Был у Пекарского и соперник — тоненький белобрысенький юноша, обладавший странною фамилией Барбарисик. Он приходился дальним родственником Марии В<асильевне>, а так к<ак> она обладала сердобольным сердцем и любила собирать вокруг себя несчастных, то приютила и Барбарисика. Ему нашли место и заботились о нем, как о сыне, наравне со слепой кошкой, глухой кухаркой и стариком Пахомом, которые тоже находились под покровительством М<арии> Васильевной <так!>. (Николай Семенович) Барбарисик получил самое скудное образование, большим умом не отличался, но почему-то считал себя поэтом, то есть писал стихи. На беду, М<ария> В<асильевна> как-то ухитрилась отыскать у него тенор, и после сеансов Барбарисик распевал романсы под ее аккомпанемент, хотя все смеялись ему в лицо. Бывая чуть не каждый день у Кремневых, он по уши влюбился в Варю. И над этим все смеялись, даже сама Варя, хотя, кажется, собачья услужливость Барбарисика ей нравилась больше, чем идеальная любовь Пекарского.

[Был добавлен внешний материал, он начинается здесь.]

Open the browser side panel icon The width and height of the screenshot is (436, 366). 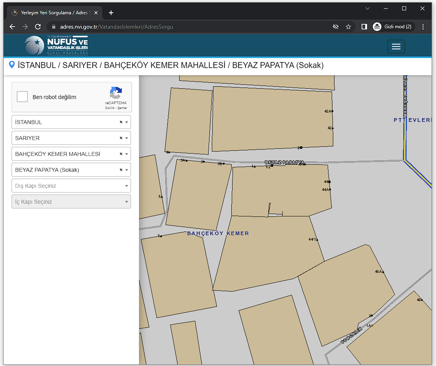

Этого-то полушута Барбарисика я принял под свое покровительство. Еще, кажется, на моем 2<-м> сеансе на него сильно напал Бунин, жених Нины, посмеиваясь над каким-то его мнением. Я принял сторону Барбарисика и стал защищать его мнение. До сих пор я больше молчал, и Бунин, считая меня неважным противником в споре, отвечал мне нехотя. Это меня раздражило, и я <в> какие-нибудь четверть часа разбил Бунина, пожалуй, сильнее, чем это принято в обществе. Показав свою громадную эрудицию и память, я выставил Бунина перед публикой совсем невеждою и поставил его в очень смешное, если не глупое положение. Все, понятно, были смущены. Женичка сделалась вся пунцовая; даже Нина изумленно посмотрела на меня из глубины кресла.

После этого я пригласил Барбарисика к себе, обласкал его и открыто выступил как его друг. Я попробовал было даже помочь его любви и написал ему сонет для Вари, но дело не удалось. Пекарский втихомолку пригрозил Барбарисику спустить его с лестницы, а Варя с хохотом читал<а> всем «сонет Барбарисика». Все тоже смеялись, хотя мои стихи считали нужным хвалить. Я знал, что сонет не хуже других моих произведений, но принужден был смеяться вместе со всем обществом, а Барбарисику сказать, что написал эти стихи ради шутки. Впрочем, он не обиделся.